David Charles "Dino" Vanole (February 6, 1963 – January 15, 2007) was an American soccer goalkeeper and coach. He spent his professional career in the Western Soccer Alliance and its successor league, the American Professional Soccer League. He also earned 14 caps with the U.S. national team including appearances at the 1988 Summer Olympics and was a squad member at the 1990 FIFA World Cup.

==Youth and college==
He attended Aviation High School in Redondo Beach, California, where he was a three-sport letterman and a four-time All-Ocean League goalkeeper. Vanole played for UCLA from 1981 to 1985. As a junior, he backstopped UCLA to the NCAA Men's Soccer Championship. In that game, UCLA defeated American University in eight overtimes.

==Professional==
After graduating from UCLA, Vanole played for the Los Angeles Heat from 1986 to 1990. In 1988, he also played for the San Jose Earthquakes. He played for the Wichita Wings during the 1987–1988 Major Indoor Soccer League season. In 1991, he finished his professional career with the San Francisco Bay Blackhawks which won the American Professional Soccer League championship that season.

==National team==
Vanole earned his first cap with the national team in a February 5, 1986 0–0 tie with Canada. He would go on to appear a total of 18 times for the U.S. national team; however, only 14 are counted as full internationals. Vanole played 4 games with the U.S. Olympic team, including the 1988 Summer Olympics. While the U.S. national team at the time doubled as the U.S. Olympic in 1988, FIFA does not count Olympic matches as full internationals. Vanole was also on the U.S. team at the 1987 Pan American Games. Vanole started 4 of the 5 games played by the national team in 1986 and 1987. However, he shared duties with a string of other goalkeepers in 1988. On April 30, 1989, he made one of the biggest saves of his career: preserving a 1–0 U.S. victory against Costa Rica in a critical World Cup qualifier by saving a penalty kick in injury time. He had regained the position of the top U.S. goalkeeper, but was unable to control his weight and later that year he lost his starting position to Tony Meola. The clinching moment came in a U.S. game against Italian club A. S. Roma. While the U.S. won 4–3, Vanole's poor performance convinced Gansler to give the starting job to Meola.
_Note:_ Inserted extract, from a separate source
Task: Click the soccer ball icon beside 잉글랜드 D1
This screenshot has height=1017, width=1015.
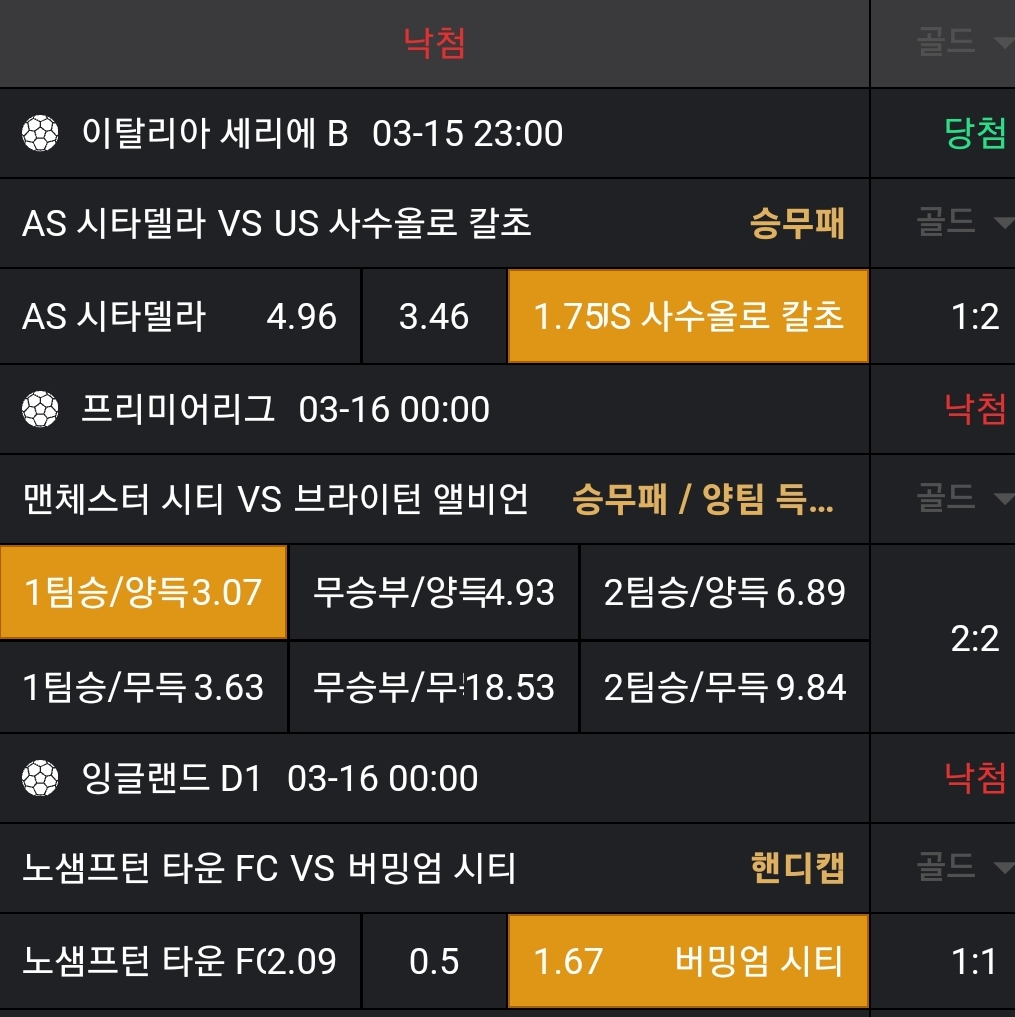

In January, 1990, Vanole, under contract to the United States Soccer Federation, sat out the national team's training camp with a contract dispute. However, he was selected as the backup goalkeeper to Tony Meola at the 1990 FIFA World Cup. Here he gained worldwide attention, as he sat the bench during the matches and wore a cap with a Stars & Stripes-flag. Ultimately, however, he was ordered by coach Bob Gansler to stop wearing it, as Gansler felt the look was unprofessional and not in keeping with the image the U.S. team wished to present. Since Vanole did not play in this tournament, his last official cap came in 1989.
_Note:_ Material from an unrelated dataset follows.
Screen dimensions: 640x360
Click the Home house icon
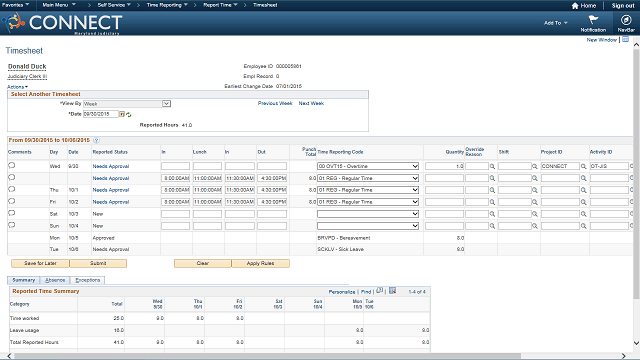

Vanole played on the Pro Beach Soccer tour for four years and was twice voted the best goalkeeper on the beach. He also played at the 1989 FIFA Futsal World Cup finals.

==Coaching career==
Vanole spent six years as an assistant coach for goalkeepers for both the men and women's teams at UCLA; U.S. Women's Olympic and National Teams; and the Men's U-20 team. He also served as the goalkeeper coach for D.C. United of Major League Soccer (MLS) as well as the Washington Freedom of the Women's United Soccer Association (WUSA).

On May 25, 2000, Vanole became the goalkeeper coach for the United States women's national soccer team.

He was the goalkeeper coach for the New England Revolution of MLS from 2004 to 2006.

==Death==
Vanole, who lived in New York City, died on January 15, 2007, in Salt Lake City of a heart attack during a family skiing vacation. He is survived by his wife, Kerry Tatlock, the NBA's senior director of global marketing partnerships, as well as by his mother, siblings, and large extended family.